How to answer "What's your greatest weakness?"

Alex By Alex · 12-year UK recruiter · Updated April 2026

Interviewers also phrase it as:

  • "What are you working on improving?"
  • "What's an area of growth for you?"
  • "What would your manager say you need to develop?"

Why interviewers ask

Tests self-awareness, honesty, and growth orientation simultaneously. Strong answers name a real weakness (not a humblebrag), describe a specific incident where it caused a problem, and show what you've been doing about it. Weak answers fall into two camps: humblebrags ('I'm a perfectionist') or unforced honesty ('I don't manage my time well') without a development arc. Both fail.

Model answer

My genuine development area is [a real, specific weakness — not a disguised strength]. I noticed it sharply when [specific situation where it cost something — a deadline, a relationship, an opportunity]. I've been working on it deliberately for the last [X months] by [specific action — feedback cadence, deliberate practice, coaching, a structured method]. I'm meaningfully better than I was, but I'd be lying if I said it was solved. For this role specifically, [light note on whether the weakness affects core requirements — usually a 'no' or 'partial' with a mitigation].

_Information given:_
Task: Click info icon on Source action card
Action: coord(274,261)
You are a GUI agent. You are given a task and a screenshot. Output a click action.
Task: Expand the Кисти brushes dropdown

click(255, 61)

_What to work on:_
- a) In the interview guide on the greatest-weakness question, list every alternative wording that it says interviewers use for the question.
- b) Continue the interview guide on the greatest-weakness question, starting after its last sentence.
The entries come from a different source than the interview guide.

_Responses to the tasks:_
- a)
- "What are you working on improving?"
- "What's an area of growth for you?"
- "What would your manager say you need to develop?"

- b)
What to avoid (common bad answer)

My greatest weakness is that I'm a perfectionist — I work too hard and care too much about quality. (Humblebrag — interviewers detect this within 5 seconds and mark you down for it.) Or: My weakness is time management; I struggle with deadlines. (Unforced honesty without a development arc — sounds like you're admitting you can't do the job.) Both fail.

Structure of a good answer

  • 1 A real weakness — not a humblebrag, not a strength in disguise
  • 2 Specific incident where it caused a real problem
  • 3 Concrete development action you have been taking for several months
  • 4 Honest progress note — better but not solved
  • 5 Brief mitigation for the role-specific implications

Common mistakes

  • 'I'm a perfectionist' / 'I work too hard' — every interviewer rejects this within seconds
  • Picking a weakness that's a core requirement of the role (e.g., 'I struggle with managing teams' for a manager role)
  • Naming a weakness without showing development action — sounds like resignation
  • Naming three weaknesses — too much; pick one and go deep
  • Theoretical weakness without a real-life example — flags you haven't thought about it

Recruiter pro tip

The candidates who land this question well pick a weakness that's real but doesn't undercut the role's core requirements. Example: a senior PM saying 'I default to data when emotional intelligence work matters more — I've been deliberately running 1:1s with stakeholders to build the muscle.' That's a real weakness, evidenced development, and a non-fatal-for-the-role framing. Three components, every time.

FAQ

Can I say my weakness is something irrelevant to the role?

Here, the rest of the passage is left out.